Rien n’est pire dans le gouvernement des Etats, que l’indifférence, stade ultime du laisser-aller, voire de la paresse. C’est une faiblesse. En Europe, depuis 20 ans, elle est la vraie cause de l’irruption des populismes, des extrémismes et de la résurgence des nationalismes. Après des accomplissements spectaculaires, jamais interrompus depuis 1950, les capitaines du navire européen ont quelque peu posé le sac. Alors que le monde accélérait et que nos concitoyens s’habituaient à une prospérité accrue, génératrice de toujours plus de confort et de protections, nul ne se préoccupait vraiment de la suite. Puis vint de l’extérieur la crise d’une économie trop financière, qui révéla ce qu’on savait: l’inachèvement du projet européen. Sous la pression, il fallut économiquement s’intégrer davantage, du bout des lèvres, en faisant parfois la moue, de temps en temps sans l’assumer et en critiquant ce qu’on faisait! Les réflexions de long terme ont manqué au renouvellement nécessaire de l’intégration européenne et de ses pratiques.
Le temps semble venu.
Le référendum du 23 juin au Royaume-Uni en est une occasion, même si l’on ne devrait pas douter de son issue - On n’a jamais vu les Britanniques, contrairement aux latins, voter contre leurs intérêts… L’élection présidentielle française d’avril 2017 en est une autre. Déjà tous les candidats à la primaire de la droite se sont exprimés sur leur vision de l’Europe. L’Allemagne est désormais parcourue de sentiments contradictoires, suscités par la politique monétaire ou la crise des réfugiés. L’Europe centrale, longtemps élève modèle de la classe européenne, semble reprise de convulsions nationalistes. 66 ans après la déclaration Schuman, fondement de l’intégration européenne, 53 ans après le traité franco-allemand de l’Elysée, qui l’a rendue possible, il est temps que les débats politiques s’intéressent à l’avenir de l’Europe.

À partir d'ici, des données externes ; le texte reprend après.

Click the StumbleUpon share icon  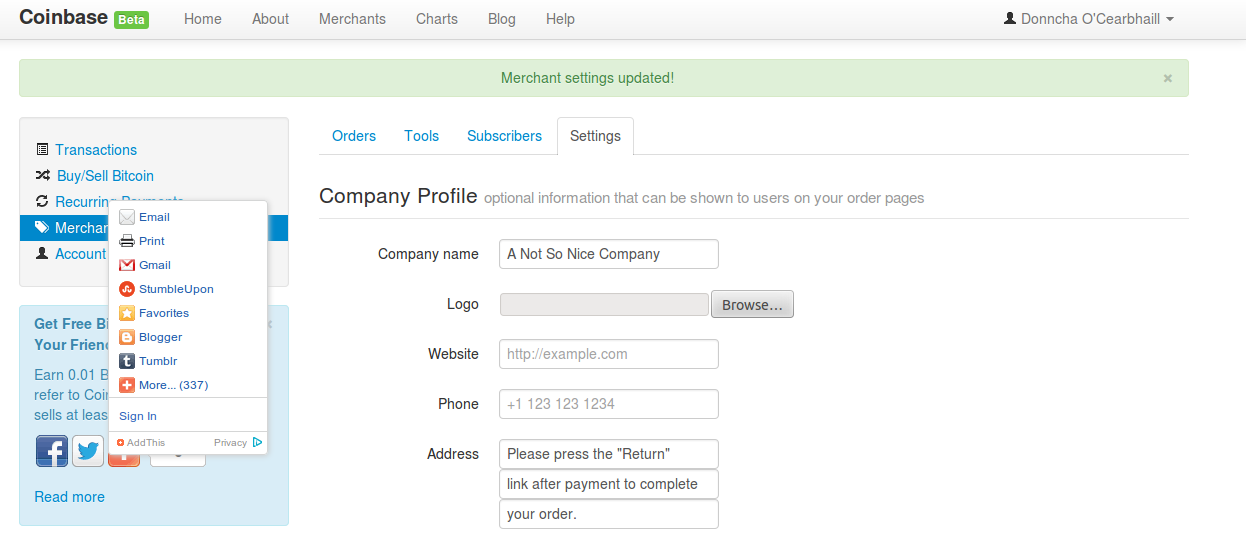click(x=127, y=289)
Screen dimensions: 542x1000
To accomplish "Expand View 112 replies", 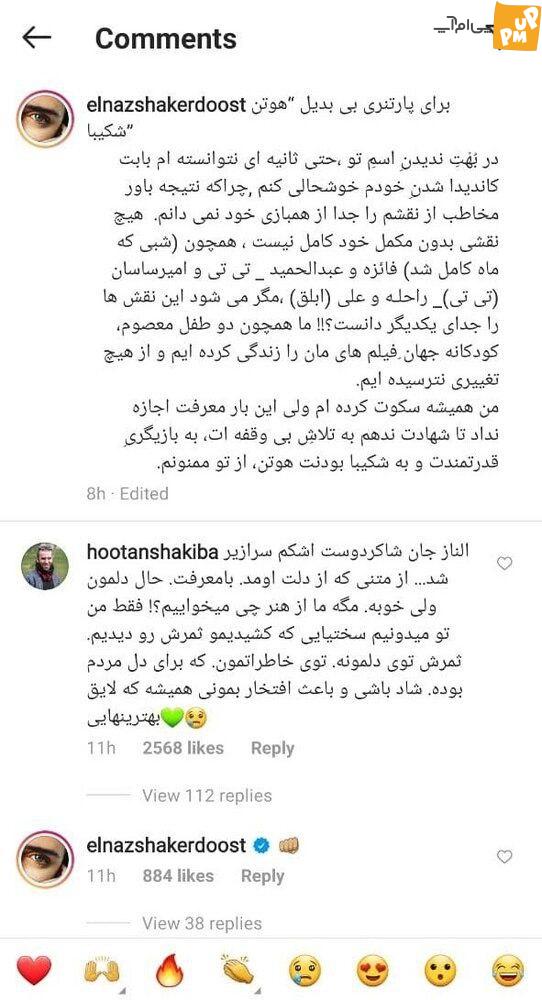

C’est ce qu’attendent les citoyens: un projet - où allons-nous?- , de la lucidité - ce qui marche et ce qui ne marche pas-, un sentiment d’appartenance, une méthode aussi et que certains donnent l’exemple, comme l’Allemagne et la France.
Les Etats membres ont la chance de pouvoir compter sur la complicité acquise de Jean-Claude Juncker, président d’une Commission européenne qui veut davantage faire de la politique que produire des règles. C’est maintenant à eux de prendre l’initiative.
100 ans après l’horrible bataille de Verdun (750 000 morts), les Européens ont rompu avec leur passé fratricide. Mais le monde les interpelle et ils doivent apprendre à s’y battre ensemble, à protéger leur modèle, défendre leur identité et leurs intérêts. C’est un nouveau défi. Tant d’efforts réussis méritent d’en produire autant. Nous n’avons pas fait tout cela pour rien!
Plutôt que de sembler les suivre, nos dirigeants doivent bien interpréter les doutes de l’opinion: elle attend des initiatives concrètes et des actes forts qui valorisent l’engagement européen auquel ils demeurent attachés. Tous les démons extrémistes endormis ne plongeront de nouveau dans le sommeil qu’en présence d’un véritable projet politique pour l’Europe, celui qui respecte les identités, mais offre pour l’avenir de vraies perspectives.Pour cela il faut partager ce qu’il est indispensable de mettre en commun, pour conserver ce qu’il est essentiel de préserver. Cette diversité et ces si riches identités sont une complémentarité unique au monde. Qu’on en débatte est déjà une bonne nouvelle.